Activity >>
From the data below, copy exactly the lines that lie between the one holding "よくある質問 (466, 2321)" and the one holding "クラブ活動 (424, 62)", including both, and nothing more.

Recorded data:
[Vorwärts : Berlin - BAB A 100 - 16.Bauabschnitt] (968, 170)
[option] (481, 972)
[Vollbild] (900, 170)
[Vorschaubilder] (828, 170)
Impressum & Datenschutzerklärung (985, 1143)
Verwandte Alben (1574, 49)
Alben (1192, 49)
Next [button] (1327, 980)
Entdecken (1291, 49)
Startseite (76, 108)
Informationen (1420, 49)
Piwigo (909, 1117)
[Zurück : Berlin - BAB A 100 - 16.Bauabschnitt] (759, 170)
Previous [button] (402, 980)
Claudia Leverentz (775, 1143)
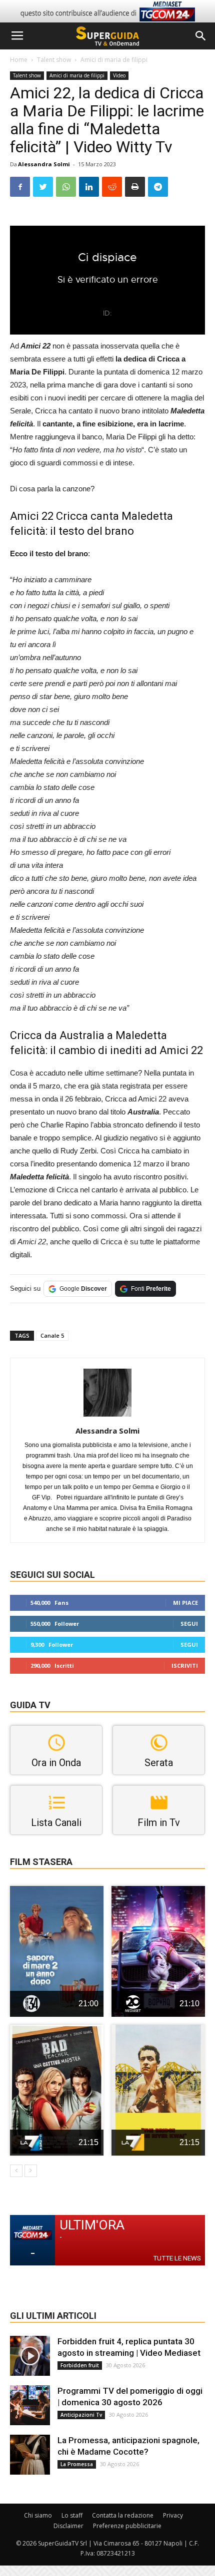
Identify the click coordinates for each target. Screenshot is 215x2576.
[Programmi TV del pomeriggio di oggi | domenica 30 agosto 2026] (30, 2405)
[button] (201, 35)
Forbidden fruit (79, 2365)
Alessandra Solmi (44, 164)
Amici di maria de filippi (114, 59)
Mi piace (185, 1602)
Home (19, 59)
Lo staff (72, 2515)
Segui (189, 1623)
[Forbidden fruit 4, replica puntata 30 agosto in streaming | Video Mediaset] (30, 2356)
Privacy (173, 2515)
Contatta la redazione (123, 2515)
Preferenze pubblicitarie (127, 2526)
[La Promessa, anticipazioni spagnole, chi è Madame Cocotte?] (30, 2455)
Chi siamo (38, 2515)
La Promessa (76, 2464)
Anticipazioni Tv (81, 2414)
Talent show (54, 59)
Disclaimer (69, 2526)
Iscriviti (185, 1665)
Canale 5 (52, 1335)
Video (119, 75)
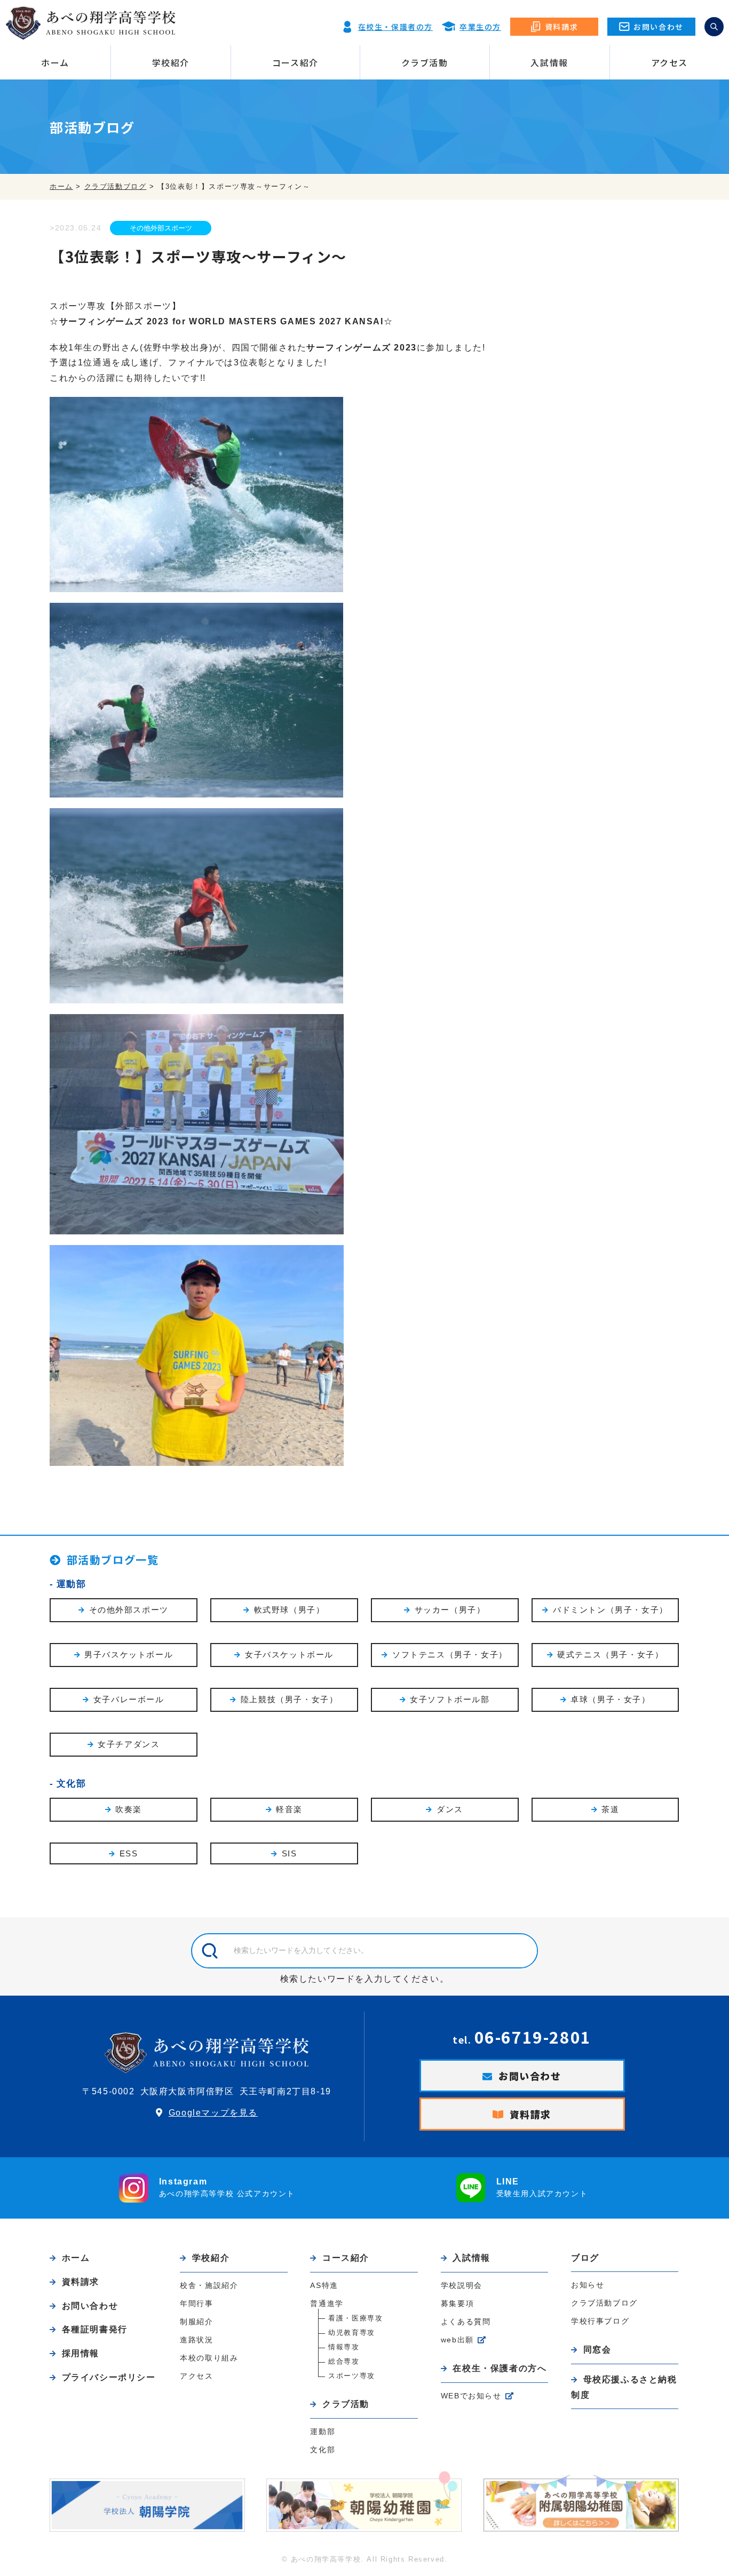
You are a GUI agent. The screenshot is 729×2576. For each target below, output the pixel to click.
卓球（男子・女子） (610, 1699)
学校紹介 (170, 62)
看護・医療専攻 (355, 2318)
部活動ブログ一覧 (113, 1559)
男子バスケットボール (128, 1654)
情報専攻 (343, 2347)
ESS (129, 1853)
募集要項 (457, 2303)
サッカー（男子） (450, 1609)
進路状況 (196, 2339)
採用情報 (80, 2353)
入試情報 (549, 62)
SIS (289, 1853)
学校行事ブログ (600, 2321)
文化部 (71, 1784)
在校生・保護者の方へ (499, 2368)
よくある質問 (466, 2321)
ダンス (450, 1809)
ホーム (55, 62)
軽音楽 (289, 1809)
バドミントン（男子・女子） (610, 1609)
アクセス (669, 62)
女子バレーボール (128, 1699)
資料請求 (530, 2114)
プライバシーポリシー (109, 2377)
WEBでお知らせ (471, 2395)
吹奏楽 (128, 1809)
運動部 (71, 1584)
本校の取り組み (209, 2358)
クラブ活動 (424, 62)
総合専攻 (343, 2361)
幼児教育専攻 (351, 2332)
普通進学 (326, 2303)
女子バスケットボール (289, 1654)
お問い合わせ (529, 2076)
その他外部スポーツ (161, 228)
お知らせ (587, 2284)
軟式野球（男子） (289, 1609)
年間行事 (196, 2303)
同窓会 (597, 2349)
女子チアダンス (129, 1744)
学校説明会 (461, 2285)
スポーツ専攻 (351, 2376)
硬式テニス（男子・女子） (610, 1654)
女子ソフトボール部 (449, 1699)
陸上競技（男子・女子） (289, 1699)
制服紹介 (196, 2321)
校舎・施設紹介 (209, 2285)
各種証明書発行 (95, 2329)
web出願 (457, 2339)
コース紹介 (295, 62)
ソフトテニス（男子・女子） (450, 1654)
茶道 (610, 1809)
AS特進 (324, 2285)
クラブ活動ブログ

Response to the task >>
よくある質問 (466, 2321)
ダンス (450, 1809)
ホーム (55, 62)
軽音楽 (289, 1809)
バドミントン（男子・女子） (610, 1609)
アクセス (669, 62)
女子バレーボール (128, 1699)
資料請求 (530, 2114)
プライバシーポリシー (109, 2377)
WEBでお知らせ (471, 2395)
吹奏楽 (128, 1809)
運動部 (71, 1584)
本校の取り組み (209, 2358)
クラブ活動 (424, 62)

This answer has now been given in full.